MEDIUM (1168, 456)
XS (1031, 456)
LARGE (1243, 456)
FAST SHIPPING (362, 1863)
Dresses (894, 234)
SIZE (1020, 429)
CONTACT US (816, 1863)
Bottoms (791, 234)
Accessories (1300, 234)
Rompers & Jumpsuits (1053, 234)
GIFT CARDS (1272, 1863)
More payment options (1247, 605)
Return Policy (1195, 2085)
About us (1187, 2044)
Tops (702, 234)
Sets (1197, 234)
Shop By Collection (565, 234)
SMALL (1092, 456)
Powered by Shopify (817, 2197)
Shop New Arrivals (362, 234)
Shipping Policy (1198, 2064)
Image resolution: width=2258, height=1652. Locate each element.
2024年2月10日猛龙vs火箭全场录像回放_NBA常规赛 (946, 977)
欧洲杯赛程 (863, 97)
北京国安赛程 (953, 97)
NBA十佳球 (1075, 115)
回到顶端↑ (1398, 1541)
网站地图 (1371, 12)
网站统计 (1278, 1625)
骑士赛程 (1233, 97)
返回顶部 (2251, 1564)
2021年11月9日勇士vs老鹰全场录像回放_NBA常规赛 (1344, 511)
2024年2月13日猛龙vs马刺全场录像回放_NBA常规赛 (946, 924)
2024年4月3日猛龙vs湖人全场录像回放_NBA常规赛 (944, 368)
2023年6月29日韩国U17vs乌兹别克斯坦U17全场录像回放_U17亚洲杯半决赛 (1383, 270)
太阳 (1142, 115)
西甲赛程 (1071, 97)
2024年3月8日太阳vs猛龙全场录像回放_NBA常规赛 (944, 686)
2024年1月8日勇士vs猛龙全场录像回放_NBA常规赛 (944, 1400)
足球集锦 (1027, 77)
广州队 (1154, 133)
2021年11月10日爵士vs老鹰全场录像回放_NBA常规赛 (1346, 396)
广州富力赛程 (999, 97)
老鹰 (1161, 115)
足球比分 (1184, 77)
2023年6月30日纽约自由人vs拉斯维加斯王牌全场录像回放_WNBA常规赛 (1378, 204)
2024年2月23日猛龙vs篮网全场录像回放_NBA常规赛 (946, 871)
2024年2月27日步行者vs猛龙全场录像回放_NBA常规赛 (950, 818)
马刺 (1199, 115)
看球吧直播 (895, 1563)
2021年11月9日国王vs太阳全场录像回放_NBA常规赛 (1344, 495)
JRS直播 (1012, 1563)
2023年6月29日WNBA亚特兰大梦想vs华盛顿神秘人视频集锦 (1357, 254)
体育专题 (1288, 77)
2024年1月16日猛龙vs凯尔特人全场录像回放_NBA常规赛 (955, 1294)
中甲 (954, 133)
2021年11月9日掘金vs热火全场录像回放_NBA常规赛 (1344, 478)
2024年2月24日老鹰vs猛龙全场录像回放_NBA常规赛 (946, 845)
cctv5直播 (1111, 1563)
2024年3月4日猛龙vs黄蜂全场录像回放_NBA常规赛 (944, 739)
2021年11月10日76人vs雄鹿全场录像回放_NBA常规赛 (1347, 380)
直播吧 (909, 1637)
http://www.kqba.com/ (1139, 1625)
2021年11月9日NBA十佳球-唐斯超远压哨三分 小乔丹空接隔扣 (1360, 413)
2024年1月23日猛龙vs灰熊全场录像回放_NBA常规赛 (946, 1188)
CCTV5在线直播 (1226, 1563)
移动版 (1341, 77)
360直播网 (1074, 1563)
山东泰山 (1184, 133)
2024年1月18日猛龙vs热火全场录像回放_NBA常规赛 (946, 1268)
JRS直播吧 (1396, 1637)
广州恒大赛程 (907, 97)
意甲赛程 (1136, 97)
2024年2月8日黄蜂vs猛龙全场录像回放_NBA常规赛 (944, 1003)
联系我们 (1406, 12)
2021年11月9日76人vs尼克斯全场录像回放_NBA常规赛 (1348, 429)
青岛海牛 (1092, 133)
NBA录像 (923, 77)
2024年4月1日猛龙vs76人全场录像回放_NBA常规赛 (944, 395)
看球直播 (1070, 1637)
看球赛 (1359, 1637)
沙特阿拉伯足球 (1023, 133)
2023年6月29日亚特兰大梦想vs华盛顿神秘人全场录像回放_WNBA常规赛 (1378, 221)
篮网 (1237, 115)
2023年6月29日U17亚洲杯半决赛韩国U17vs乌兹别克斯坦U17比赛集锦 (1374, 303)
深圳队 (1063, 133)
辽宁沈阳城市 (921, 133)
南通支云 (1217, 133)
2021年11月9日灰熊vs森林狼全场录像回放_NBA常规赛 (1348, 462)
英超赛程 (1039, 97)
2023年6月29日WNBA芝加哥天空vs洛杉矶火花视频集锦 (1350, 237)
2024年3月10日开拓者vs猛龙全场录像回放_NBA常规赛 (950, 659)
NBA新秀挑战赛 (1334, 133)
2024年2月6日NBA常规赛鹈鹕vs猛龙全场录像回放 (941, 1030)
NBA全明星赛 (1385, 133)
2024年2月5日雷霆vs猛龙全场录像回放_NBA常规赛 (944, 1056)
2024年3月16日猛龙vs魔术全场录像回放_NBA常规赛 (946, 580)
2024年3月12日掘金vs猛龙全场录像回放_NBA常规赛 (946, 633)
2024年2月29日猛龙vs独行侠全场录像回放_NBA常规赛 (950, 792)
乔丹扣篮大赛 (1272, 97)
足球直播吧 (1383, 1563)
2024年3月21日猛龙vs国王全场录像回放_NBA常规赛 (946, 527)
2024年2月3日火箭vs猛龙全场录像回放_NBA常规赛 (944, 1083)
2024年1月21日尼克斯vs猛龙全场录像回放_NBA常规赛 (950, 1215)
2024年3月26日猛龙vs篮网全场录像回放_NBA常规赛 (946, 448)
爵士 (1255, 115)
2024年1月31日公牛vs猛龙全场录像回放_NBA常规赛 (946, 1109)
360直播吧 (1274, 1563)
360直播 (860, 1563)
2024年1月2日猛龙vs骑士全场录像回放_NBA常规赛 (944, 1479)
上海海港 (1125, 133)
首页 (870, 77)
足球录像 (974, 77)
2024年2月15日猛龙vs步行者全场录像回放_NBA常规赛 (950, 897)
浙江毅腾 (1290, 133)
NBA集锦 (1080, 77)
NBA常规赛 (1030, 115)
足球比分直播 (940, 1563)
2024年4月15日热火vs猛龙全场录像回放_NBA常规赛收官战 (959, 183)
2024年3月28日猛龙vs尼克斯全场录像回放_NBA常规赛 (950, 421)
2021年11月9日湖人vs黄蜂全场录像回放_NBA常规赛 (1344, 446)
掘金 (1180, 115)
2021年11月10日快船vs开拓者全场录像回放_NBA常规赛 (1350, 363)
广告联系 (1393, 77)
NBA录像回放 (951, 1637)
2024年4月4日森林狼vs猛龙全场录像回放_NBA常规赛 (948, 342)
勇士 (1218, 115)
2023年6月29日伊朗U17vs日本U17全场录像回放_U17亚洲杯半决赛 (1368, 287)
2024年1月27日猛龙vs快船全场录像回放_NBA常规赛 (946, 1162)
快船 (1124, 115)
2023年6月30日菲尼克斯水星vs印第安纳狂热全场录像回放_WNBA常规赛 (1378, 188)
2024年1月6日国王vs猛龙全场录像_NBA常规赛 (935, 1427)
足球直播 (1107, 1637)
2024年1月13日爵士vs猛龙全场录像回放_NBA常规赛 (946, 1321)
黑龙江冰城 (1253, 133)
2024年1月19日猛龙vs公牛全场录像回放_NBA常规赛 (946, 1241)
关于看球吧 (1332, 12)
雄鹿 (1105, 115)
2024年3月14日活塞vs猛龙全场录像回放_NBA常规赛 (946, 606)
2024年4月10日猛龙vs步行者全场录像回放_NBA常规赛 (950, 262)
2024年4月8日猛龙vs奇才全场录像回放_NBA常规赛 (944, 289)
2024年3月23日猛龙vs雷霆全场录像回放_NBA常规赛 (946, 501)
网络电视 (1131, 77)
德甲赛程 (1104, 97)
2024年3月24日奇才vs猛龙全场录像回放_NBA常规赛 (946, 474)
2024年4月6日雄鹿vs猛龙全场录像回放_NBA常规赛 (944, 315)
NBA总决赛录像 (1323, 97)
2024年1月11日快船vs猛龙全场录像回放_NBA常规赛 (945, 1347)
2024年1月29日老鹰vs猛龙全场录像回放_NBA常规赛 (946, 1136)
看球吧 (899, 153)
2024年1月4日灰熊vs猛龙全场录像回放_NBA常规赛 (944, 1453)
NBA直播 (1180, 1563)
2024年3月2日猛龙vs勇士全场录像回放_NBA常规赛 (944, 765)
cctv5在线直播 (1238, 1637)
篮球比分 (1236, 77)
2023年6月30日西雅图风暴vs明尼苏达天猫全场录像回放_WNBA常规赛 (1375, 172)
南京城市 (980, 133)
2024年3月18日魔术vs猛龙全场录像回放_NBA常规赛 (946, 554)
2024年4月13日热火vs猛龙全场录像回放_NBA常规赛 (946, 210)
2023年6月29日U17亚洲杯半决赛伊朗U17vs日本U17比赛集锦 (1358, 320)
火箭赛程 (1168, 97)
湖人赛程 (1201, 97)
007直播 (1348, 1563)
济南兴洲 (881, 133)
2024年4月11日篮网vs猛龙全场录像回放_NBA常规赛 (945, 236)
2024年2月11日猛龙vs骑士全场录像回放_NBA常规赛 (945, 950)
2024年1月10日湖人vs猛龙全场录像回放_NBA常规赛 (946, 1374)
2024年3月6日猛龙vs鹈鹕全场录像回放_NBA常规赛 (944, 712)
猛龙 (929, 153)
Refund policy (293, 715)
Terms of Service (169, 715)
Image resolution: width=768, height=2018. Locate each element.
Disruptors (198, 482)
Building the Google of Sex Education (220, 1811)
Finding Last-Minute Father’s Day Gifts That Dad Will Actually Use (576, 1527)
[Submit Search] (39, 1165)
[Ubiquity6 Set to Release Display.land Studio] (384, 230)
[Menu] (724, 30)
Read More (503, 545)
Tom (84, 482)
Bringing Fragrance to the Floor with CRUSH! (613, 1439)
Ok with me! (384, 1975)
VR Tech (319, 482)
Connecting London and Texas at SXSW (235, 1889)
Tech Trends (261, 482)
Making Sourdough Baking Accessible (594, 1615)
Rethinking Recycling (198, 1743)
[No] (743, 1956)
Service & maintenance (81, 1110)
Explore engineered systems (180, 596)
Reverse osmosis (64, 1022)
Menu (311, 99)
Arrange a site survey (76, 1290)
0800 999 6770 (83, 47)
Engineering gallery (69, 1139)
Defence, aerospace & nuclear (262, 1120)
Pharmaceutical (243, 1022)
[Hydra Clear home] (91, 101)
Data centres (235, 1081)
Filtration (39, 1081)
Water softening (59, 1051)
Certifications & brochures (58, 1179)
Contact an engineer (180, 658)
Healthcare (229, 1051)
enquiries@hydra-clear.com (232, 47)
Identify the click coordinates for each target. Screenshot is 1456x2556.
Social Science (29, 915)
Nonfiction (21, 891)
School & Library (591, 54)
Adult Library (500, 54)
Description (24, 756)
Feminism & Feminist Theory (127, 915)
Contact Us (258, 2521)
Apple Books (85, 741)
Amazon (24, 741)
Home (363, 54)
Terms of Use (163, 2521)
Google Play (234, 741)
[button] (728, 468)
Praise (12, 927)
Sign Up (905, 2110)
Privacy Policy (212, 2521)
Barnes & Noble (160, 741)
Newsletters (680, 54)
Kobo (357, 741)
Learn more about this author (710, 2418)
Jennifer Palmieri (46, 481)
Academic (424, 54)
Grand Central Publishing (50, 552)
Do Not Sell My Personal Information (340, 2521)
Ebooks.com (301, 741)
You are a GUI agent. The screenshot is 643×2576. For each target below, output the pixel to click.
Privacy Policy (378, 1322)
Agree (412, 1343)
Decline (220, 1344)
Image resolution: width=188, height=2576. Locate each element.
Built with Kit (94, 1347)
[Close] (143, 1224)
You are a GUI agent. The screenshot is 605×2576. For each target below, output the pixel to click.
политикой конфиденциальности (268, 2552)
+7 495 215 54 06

• **Try it**
Show every line of the material above in which "height" is present.

• **Final answer**
Image resolution: width=2258, height=1652. Locate each element.
Image resolution: width=768, height=2018. Locate each element.
Image resolution: width=188, height=2576. Locate each element.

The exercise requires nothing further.